I regularly remark on the give-and-take relationship dynamic because I have been in many situations where I'm the giver and rarely, if ever, is it reciprocated. I do not sustain these relationships with friends and partners but due to family ties, I regularly find myself giving until there is nothing left of me to my family. I have written over the years about my family drama and my tactics for self-preservation yet still question my handling of the situation.

When I visited Florida in January, there was more drama but I washed my hands of it. My sister had not been feeling well and was awaiting test results. Of course, every conversation revolved around this topic and her self-diagnosis. This is one of the reasons I cringe when discussing my health issues. Yes, my health issues affect every aspect of my life, but they do not define who I am. I refuse to use them as a crutch or conversation topic. But my sis enjoys have drama in her life, so I figured this was another issue that she would exploit. Unfortunately, she was diagnosed with a thyroid tumor, but a minute one that could not be biopsied. Her blood tests do not show elevated white cell count, hence it's most likely a benign growth.

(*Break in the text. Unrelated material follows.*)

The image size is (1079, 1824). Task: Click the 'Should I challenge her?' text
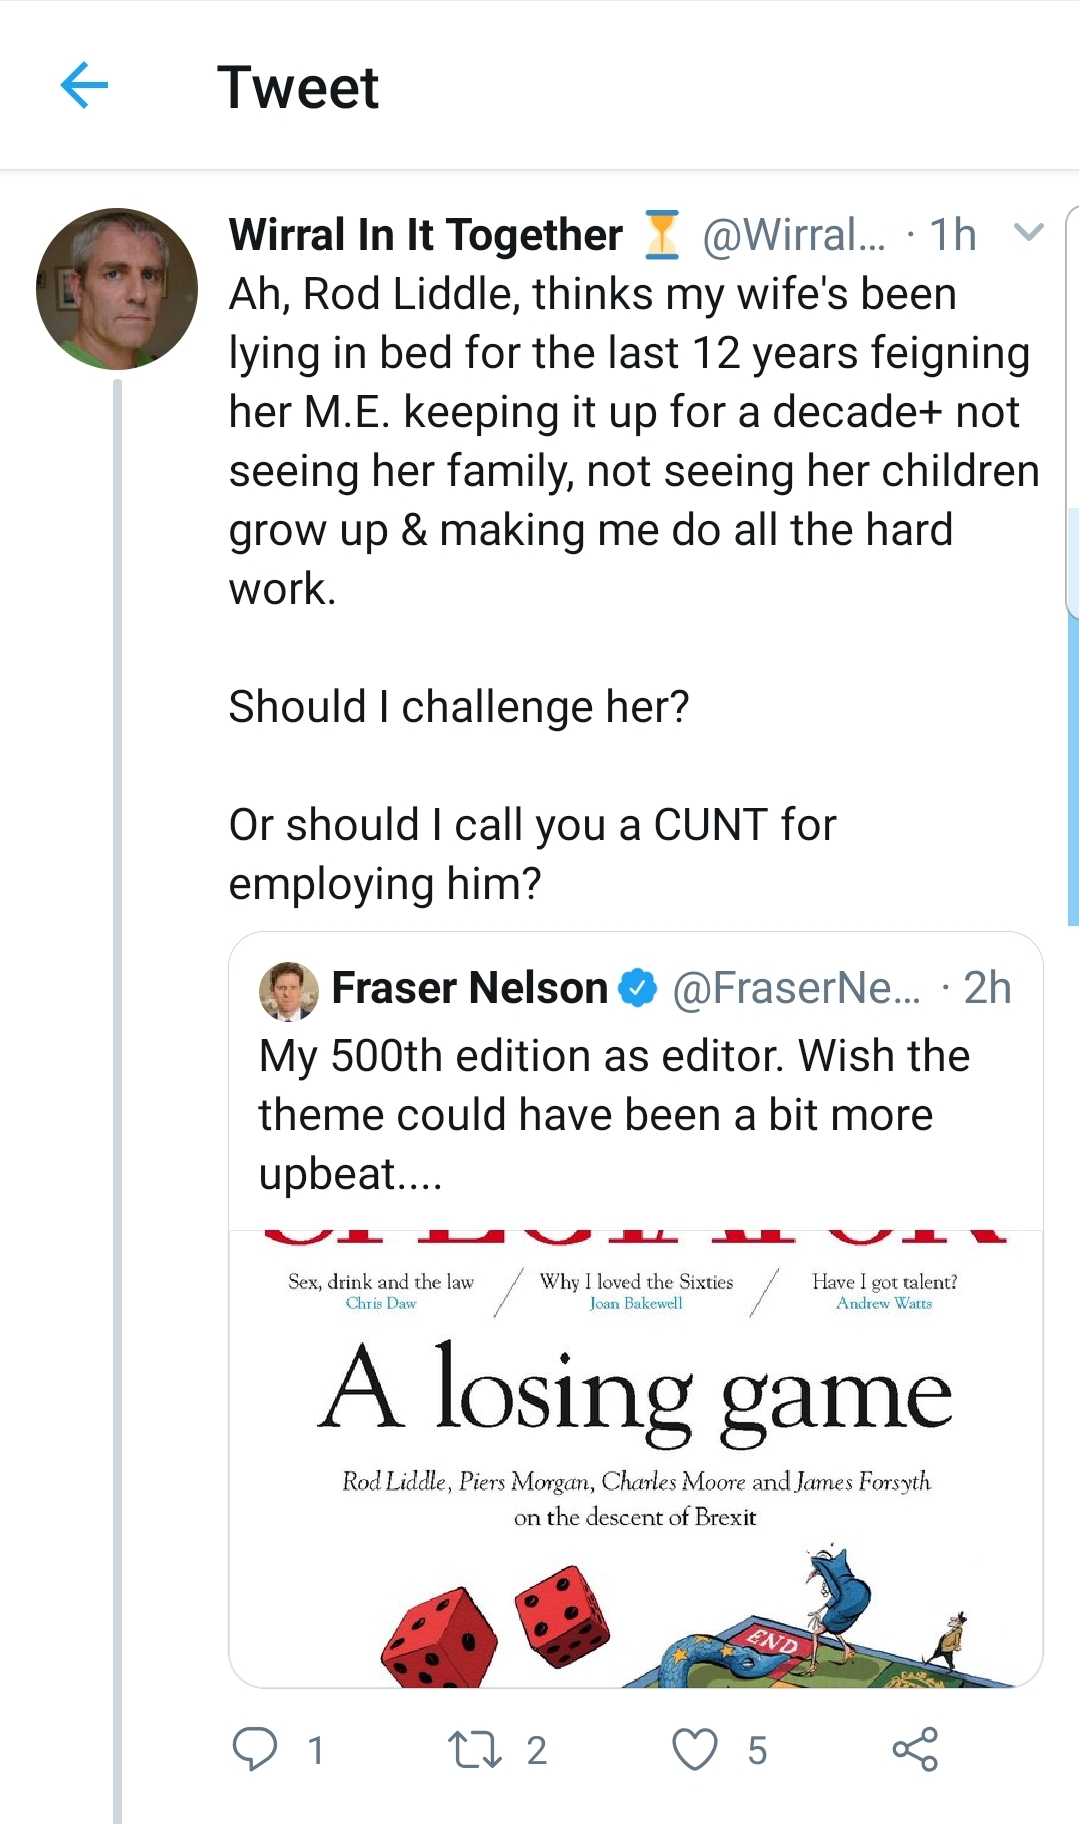(459, 706)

My final day visiting, I was completely frustrated by the continuous discussion, especially since I rarely get any support concerning my health issues (i.e., Mich drove me to the seminar, no nap time considerations, and repeated late night phone calls). The perfect ending for me was discovering that my family was aware that sis was dating (when she's not supposed to be) a married man. And when I questioned sis about it, she lied to me repeatedly.

Fast forward five months and I have not spoken to my sis. I received several text messages this past week and finally a post on my facebook page saying she needed her older sister. I should have remembered, no good deed ... After listening to my sis rant for a solid five minutes about needing to see a cardiologist; that she has the same heart condition as our mother; and she's not 35 yet, but her body is falling apart on her, I finally lost it. My irate response had to do with the fact that she has not been diagnosed with anything yet; I've been seeing cardiologists since my 20s and have not received the dreaded diagnosis because there are plenty of other minor things that could cause these issues; and maybe she should consider taking better care of herself.  I received the "you just don't understand" response, which infuriated me. I pointed out that if she had ever bothered to contact me in the past six months, she would know that I've had multiple cardiac episodes, currently take medication to regulate my heart rate and that I've had to make major lifestyle adjustments in order to deal with everything.

At the end of this call, I was left feeling empty. Years ago, I was close to my sister, but now, she is a complete stranger. I listened to her, feeling bad that she is facing this uncertainty, yet experiencing it from a distance. The divide between us has widened to a yawning chasm that runs deeper than I ever realized. My siblings have our parents to support them through whatever crisis develops. I have an amazing set of friends, who have become my family to guide me through the rough times. My family has regularly forgotten to call me for the holidays, where as my friends call or message me with greetings. So I was amazed at how unsympathetic I must have sounded to my sis, but I just felt so completely empty while listening to her and couldn't find the words to demand, when is it her turn to worry about me?